Exactly as they appear, restate the lines of the material, from the first through the one containing "This screenshot has height=924, width=1300.".

• EXERCISE INPUTS:
=== Section Start ===

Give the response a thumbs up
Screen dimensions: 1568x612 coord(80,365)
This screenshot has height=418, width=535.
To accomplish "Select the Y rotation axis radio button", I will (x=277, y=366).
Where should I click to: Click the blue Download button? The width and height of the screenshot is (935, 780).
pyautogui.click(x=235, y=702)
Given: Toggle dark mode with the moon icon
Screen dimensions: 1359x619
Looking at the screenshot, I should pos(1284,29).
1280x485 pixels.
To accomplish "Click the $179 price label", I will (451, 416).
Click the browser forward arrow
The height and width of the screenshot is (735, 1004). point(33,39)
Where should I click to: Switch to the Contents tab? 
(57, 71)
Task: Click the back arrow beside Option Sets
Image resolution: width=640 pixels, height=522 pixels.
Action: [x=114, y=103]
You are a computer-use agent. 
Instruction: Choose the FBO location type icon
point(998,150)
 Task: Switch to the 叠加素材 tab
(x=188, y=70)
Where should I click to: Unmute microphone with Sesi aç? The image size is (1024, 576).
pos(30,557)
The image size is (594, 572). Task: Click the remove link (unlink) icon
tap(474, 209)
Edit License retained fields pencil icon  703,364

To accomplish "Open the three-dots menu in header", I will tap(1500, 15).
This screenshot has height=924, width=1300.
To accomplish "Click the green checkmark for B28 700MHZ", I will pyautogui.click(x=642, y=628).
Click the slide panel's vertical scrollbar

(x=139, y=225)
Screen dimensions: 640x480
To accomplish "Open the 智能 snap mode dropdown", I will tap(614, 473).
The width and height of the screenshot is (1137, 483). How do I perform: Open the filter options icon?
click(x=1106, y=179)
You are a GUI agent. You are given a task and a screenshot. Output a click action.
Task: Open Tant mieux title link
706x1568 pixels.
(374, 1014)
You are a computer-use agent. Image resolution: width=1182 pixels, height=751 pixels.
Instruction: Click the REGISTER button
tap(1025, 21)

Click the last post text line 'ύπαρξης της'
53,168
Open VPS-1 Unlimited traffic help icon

=== Section End ===

• ANSWER SECTION:
Give the response a thumbs up
Screen dimensions: 1568x612 coord(80,365)
This screenshot has height=418, width=535.
To accomplish "Select the Y rotation axis radio button", I will (x=277, y=366).
Where should I click to: Click the blue Download button? The width and height of the screenshot is (935, 780).
pyautogui.click(x=235, y=702)
Given: Toggle dark mode with the moon icon
Screen dimensions: 1359x619
Looking at the screenshot, I should pos(1284,29).
1280x485 pixels.
To accomplish "Click the $179 price label", I will (451, 416).
Click the browser forward arrow
The height and width of the screenshot is (735, 1004). point(33,39)
Where should I click to: Switch to the Contents tab? 
(57, 71)
Task: Click the back arrow beside Option Sets
Image resolution: width=640 pixels, height=522 pixels.
Action: [x=114, y=103]
You are a computer-use agent. 
Instruction: Choose the FBO location type icon
point(998,150)
 Task: Switch to the 叠加素材 tab
(x=188, y=70)
Where should I click to: Unmute microphone with Sesi aç? The image size is (1024, 576).
pos(30,557)
The image size is (594, 572). Task: Click the remove link (unlink) icon
tap(474, 209)
Edit License retained fields pencil icon  703,364

To accomplish "Open the three-dots menu in header", I will tap(1500, 15).
This screenshot has height=924, width=1300.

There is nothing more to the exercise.